By Dr. Amaresh S Bhaganagare
Tumors and inflammations can occur behind and around the eye. An orbital tumor refers to a tumor positioned in the ‘orbit’, which is the bony socket in the front of the skull that comprises the eye. Even a miniscule tumor in this small, crowded region can cause significant symptoms and functional effects. Eyes bulge forward and cause serious vision problems when the tumors are large in size. Orbital tumors are both benign and, malignant in nature.
Among children this tumor may be apparent at birth or acquired later. Although most of orbital tumors are benign, malignancies such as retinoblastoma and rhabdomyosarcoma are vision- and life-threatening. In adults majority of orbital tumors include cysts, vascular lesions (arising from blood vessels), lymphomas, neurogenic tumors (arising from nerves), and secondary tumors (either metastatic or spread directly from the surrounding sinuses or cranium).
Eyes and the structures around it (orbit) is the second most complex organ only next to brain.

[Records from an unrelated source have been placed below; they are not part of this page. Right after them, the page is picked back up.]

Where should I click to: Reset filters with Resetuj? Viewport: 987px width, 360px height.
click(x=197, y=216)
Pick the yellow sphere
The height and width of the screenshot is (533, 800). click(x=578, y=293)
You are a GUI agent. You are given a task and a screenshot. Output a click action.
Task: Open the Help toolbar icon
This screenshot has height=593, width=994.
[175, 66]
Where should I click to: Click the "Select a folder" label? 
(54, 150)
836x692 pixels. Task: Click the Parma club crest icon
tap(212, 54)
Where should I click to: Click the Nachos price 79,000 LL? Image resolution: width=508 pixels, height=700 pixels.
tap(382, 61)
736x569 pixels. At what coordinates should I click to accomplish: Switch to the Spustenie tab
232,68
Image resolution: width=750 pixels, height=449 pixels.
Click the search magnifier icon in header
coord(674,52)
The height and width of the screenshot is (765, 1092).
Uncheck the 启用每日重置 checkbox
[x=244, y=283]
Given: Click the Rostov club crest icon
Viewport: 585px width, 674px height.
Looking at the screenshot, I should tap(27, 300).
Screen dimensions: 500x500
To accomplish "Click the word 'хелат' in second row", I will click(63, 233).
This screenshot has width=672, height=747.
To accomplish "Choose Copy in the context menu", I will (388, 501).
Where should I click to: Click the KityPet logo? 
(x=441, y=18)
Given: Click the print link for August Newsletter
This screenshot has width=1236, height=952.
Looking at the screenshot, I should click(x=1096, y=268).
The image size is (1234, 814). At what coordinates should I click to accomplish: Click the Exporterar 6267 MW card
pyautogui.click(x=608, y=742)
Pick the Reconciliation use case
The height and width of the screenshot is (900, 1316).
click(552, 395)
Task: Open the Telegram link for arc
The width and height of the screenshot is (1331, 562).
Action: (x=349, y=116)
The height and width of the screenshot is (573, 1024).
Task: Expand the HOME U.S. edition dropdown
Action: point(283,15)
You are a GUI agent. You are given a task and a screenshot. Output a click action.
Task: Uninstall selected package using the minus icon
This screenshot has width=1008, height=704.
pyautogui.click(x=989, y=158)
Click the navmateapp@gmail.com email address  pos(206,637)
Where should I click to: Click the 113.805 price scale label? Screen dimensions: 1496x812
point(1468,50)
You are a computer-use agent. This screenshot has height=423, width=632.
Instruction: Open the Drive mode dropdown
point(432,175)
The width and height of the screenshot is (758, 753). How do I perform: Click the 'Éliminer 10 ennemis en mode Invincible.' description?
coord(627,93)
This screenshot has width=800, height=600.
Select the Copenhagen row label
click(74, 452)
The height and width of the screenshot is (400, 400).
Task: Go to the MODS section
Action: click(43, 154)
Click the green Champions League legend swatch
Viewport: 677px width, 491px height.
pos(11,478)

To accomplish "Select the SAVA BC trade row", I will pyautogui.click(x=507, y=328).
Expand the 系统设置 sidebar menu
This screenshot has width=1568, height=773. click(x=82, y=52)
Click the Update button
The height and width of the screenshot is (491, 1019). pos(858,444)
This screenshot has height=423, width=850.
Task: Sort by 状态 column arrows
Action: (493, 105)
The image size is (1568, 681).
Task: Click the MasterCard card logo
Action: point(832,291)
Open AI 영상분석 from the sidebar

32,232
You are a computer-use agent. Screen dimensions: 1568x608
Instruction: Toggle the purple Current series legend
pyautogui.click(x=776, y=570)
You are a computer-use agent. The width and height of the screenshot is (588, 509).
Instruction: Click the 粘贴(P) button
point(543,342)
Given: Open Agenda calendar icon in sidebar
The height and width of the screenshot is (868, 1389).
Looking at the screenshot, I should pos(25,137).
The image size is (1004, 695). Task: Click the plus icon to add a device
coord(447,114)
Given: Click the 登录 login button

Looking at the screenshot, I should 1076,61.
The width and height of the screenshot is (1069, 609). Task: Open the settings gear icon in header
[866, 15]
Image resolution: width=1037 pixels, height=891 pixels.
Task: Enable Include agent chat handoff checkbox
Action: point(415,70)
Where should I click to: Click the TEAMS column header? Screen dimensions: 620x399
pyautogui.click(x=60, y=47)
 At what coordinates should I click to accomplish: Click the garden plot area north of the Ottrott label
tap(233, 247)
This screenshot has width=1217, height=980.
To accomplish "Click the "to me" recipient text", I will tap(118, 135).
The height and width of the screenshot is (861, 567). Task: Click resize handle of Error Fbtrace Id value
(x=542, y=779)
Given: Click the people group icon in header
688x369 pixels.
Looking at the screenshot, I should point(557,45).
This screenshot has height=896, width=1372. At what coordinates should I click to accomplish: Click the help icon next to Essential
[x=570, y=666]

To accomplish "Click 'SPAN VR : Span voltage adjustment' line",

Any abnormal growth of this tissue either solid or cystic present with spectrum of signs and symptoms depending on age of the patient and biological nature of the tumor.
Signs & Symptoms
· Bulging of the eye
· Double vision
· Loss of vision
· Droopy or swollen eyelid
· Feeling of pressure in the eye
· Flattened eyeball
· Pain and inflammation
On occasions, these tumors are incidentally detected while imaging of the head for other conditions and patient may develop their symptoms over time. The rapidity of onset and the location and nature of their symptoms are often important clues to determine whether a problem is benign or cancerous. As the eyes are pushed forward, the eyelids often appear to be retracted from it hence patients develop bulging of the eye (proptosis or exophthalmos) and as larger tumors displace the axis of the eye, patients may see double vision. Some tumors can actually be seen or felt on examination. Those tumors arising from the optic nerve present with progressive diminution of vision. It is therefore important to identify ocular and orbital tumors early.
Determining orbital tumors can be done through using advanced diagnostic procedures and technology to efficiently diagnose, carefully observe the condition. Diagnostic procedures include:
1. Biopsy: A sample of the tissue is removed by a small incision by an expert physician, this tissue is used examine the type of tumor present.
2. Computerized tomography (CT) scans: X-rays and computers are used in the test to create images of the tumor to detect its location, size and various other abnormalities.
3. Magnetic resonance imaging (MRI): This particular test uses a powerful magnet and radio waves to create images of the tumor to see its size and location, and to rule out other deformities.
Though Imaging studies have rapidly evolved in last few decades ultra sonographic examination of the orbit is still helpful in the evaluation of cystic lesions and angiography is still the imaging modality of choice for vascular lesions, such as arteriovenous malformations and low-flow arteriovenous fistulas and Cerebral angiography should be undertaken in any patient with pulsatile exophthalmos. Magnetic resonance imaging gives high-resolution images of the standard components of the orbit and of nonosseous lesions in three dimensions. In cases of osseous lesions, CT is the modality of choice, either alone or in combination with MR imaging.
In early stages significant percentage of these tumors are treated by the ophthalmologist alone, but in view of it complex anatomical entity, management of orbital tumors poses a challenging surgical task, needing proficiency with a multitude of approaches, hence it is desirable to deal these tumors by multidisciplinary team approach, undertaken by well-experienced neurosurgical team along with oculoplastic surgeon for tumors involving the orbital cranial junction and the superior orbital compartment to facilitate optimal removal of the tumor and skull base sealing as well as good cosmetic results. And involvement of radiation oncologist to the team for adjuvant radiotherapy/chemotherapy would be beneficial for prolonged recurrence free and better quality of life. However, not all tumors require surgical excision and in some, radiation, chemotherapy, or immunotherapy may be the indicated form of treatment.
The author is a Consultant Neurosurgeon, HCG Cancer Hospital Bengaluru.